::: Records to use :::

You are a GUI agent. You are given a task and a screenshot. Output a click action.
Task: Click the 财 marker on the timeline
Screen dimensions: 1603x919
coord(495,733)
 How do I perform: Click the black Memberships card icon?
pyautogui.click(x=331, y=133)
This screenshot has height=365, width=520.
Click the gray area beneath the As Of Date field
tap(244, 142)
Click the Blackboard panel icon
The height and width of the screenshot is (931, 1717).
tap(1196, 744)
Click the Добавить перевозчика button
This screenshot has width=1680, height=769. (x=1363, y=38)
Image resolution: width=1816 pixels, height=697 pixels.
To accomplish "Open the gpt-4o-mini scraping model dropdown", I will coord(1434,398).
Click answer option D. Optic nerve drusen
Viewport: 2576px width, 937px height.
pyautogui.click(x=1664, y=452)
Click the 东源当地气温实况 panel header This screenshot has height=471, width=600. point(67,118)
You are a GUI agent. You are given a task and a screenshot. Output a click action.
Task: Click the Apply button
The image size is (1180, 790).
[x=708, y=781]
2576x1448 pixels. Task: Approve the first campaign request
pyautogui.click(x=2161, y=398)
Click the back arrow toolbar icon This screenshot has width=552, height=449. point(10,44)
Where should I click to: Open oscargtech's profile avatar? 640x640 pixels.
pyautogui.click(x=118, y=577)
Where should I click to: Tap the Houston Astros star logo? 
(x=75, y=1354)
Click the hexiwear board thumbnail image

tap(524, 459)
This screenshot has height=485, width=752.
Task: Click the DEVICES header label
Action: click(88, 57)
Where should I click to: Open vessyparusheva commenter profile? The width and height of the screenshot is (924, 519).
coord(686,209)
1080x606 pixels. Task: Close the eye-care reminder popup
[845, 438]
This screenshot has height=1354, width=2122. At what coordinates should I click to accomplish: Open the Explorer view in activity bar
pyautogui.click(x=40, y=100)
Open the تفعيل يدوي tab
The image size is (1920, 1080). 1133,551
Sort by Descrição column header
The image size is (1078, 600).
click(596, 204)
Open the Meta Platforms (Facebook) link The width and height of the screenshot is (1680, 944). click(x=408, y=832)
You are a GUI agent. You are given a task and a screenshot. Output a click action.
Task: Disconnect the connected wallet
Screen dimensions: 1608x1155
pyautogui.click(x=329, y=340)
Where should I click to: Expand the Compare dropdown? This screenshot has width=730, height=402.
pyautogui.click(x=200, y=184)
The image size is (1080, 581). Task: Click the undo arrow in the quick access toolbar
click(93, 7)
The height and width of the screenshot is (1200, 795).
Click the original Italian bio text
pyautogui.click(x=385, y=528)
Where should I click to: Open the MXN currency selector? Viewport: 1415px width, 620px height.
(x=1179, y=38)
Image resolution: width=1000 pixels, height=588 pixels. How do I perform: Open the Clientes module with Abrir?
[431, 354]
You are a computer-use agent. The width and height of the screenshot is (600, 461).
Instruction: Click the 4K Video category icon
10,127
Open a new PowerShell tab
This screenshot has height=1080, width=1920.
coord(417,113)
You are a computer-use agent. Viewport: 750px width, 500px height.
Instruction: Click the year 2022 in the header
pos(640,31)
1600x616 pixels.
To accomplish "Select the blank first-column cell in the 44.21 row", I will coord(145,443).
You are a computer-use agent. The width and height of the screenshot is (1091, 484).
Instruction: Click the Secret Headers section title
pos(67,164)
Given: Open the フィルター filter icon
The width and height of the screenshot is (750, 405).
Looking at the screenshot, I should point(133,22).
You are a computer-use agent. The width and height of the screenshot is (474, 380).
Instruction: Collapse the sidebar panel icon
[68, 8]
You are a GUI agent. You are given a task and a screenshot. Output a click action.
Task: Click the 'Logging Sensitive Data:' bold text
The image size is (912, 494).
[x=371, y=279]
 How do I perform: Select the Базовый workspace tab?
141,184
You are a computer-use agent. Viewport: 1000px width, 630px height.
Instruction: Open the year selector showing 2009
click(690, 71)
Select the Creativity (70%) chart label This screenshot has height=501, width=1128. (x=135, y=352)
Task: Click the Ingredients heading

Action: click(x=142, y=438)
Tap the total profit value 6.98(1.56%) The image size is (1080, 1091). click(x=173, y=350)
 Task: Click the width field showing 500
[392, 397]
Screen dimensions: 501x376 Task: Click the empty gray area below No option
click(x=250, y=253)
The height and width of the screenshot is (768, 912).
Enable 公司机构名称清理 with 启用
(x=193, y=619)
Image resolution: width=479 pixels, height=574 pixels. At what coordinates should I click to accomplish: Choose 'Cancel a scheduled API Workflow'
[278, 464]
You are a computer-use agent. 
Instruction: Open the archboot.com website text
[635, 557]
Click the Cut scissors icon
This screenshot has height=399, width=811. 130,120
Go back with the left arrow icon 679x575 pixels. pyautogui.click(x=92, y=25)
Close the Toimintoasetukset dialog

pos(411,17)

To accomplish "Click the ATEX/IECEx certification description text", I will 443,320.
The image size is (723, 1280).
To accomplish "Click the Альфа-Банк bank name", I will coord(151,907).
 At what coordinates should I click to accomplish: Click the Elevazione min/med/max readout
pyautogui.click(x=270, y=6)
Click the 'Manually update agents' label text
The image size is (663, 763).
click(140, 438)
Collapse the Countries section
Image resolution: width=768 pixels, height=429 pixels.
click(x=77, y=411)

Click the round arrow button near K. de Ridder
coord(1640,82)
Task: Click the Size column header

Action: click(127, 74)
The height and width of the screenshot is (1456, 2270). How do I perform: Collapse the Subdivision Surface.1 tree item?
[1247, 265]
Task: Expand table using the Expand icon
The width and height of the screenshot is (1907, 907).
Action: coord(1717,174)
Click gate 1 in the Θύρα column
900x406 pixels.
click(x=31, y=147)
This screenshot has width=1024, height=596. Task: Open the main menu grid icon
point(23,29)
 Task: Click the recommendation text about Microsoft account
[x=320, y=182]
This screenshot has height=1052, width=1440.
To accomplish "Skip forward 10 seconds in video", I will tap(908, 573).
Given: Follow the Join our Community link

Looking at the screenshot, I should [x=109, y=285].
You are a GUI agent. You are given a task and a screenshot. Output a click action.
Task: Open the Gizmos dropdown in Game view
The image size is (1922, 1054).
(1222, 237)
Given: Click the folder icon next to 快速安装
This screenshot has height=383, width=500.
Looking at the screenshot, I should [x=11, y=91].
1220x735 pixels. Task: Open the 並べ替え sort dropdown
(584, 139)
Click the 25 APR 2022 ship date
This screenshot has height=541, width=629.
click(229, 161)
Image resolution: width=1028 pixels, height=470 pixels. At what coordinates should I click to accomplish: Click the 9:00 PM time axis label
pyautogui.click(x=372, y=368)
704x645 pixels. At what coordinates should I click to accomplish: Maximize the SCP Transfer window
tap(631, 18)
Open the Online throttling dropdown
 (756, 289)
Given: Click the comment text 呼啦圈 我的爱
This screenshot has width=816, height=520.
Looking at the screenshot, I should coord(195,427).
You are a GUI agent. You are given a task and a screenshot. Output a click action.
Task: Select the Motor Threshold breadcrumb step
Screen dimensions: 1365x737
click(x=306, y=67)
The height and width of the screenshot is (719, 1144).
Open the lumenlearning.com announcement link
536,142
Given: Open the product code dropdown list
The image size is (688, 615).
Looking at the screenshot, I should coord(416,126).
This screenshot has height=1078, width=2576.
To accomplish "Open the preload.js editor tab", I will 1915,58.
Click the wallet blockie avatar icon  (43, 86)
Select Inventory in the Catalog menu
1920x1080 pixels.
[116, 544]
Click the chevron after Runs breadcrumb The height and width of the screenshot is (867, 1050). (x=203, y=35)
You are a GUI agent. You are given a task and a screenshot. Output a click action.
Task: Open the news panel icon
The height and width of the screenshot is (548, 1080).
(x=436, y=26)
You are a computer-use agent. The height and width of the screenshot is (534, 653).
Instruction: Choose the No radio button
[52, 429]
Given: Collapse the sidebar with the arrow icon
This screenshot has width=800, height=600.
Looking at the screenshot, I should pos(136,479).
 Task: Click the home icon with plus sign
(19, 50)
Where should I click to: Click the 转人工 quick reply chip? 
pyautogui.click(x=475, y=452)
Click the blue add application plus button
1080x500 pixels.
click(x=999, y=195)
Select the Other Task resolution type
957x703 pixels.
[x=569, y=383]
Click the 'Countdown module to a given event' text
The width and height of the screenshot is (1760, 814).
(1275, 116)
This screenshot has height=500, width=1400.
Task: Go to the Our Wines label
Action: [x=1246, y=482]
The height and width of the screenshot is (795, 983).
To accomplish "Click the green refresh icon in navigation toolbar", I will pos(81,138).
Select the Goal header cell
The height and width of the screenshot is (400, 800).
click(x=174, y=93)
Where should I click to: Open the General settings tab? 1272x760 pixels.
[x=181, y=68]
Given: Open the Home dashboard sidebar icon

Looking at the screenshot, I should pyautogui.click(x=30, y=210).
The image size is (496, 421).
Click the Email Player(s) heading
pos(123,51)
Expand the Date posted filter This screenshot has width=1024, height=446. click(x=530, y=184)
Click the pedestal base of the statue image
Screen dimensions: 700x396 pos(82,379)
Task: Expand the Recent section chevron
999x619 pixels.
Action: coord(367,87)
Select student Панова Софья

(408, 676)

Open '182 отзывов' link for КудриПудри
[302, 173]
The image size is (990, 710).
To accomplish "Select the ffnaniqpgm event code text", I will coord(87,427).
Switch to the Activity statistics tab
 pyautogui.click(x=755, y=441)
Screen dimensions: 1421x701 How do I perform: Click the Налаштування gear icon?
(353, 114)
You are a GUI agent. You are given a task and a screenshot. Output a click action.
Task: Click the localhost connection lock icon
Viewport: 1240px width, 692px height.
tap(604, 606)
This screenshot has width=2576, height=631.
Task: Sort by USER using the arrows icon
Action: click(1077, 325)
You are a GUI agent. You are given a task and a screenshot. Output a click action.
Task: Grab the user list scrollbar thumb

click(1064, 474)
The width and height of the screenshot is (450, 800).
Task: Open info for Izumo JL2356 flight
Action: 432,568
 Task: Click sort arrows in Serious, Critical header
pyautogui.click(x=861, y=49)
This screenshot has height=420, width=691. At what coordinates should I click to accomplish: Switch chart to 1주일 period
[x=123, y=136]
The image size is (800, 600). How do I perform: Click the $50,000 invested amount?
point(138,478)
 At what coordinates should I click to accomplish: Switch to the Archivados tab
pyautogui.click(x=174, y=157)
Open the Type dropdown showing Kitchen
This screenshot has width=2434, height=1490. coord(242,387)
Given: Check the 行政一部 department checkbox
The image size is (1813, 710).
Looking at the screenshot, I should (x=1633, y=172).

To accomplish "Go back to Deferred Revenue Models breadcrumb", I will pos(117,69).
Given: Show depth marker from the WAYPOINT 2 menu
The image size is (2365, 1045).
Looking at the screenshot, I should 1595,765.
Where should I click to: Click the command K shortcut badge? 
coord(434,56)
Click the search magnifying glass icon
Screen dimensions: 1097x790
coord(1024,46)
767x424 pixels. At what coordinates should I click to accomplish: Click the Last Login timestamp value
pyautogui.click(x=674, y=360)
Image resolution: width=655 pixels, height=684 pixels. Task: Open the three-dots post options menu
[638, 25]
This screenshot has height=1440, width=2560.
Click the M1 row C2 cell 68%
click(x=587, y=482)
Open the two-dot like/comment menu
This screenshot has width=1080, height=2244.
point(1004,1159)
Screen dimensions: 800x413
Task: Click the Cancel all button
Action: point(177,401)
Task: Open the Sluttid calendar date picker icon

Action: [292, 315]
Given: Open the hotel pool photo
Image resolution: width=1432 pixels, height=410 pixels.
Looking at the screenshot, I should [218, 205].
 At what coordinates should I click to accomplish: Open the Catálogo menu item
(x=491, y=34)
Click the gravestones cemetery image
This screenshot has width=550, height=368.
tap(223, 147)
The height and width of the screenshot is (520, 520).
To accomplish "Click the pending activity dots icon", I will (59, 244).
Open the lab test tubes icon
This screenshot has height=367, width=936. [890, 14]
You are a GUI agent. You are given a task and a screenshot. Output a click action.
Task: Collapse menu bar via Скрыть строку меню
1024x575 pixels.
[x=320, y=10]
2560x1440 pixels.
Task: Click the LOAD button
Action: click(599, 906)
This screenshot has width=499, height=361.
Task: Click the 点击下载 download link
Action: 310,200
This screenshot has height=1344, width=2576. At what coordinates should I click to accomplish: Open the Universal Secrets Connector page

:::

**Problem to solve:** Turn the lines of the data above that begin with the line containing "This screenshot has height=1052, width=1440." and end with the line containing "(1222, 237)" into a numbered list, leaving out any blank lines.

**Final result:**
1. This screenshot has height=1052, width=1440.
2. To accomplish "Skip forward 10 seconds in video", I will tap(908, 573).
3. Given: Follow the Join our Community link
4. Looking at the screenshot, I should [x=109, y=285].
5. You are a GUI agent. You are given a task and a screenshot. Output a click action.
6. Task: Open the Gizmos dropdown in Game view
7. The image size is (1922, 1054).
8. (1222, 237)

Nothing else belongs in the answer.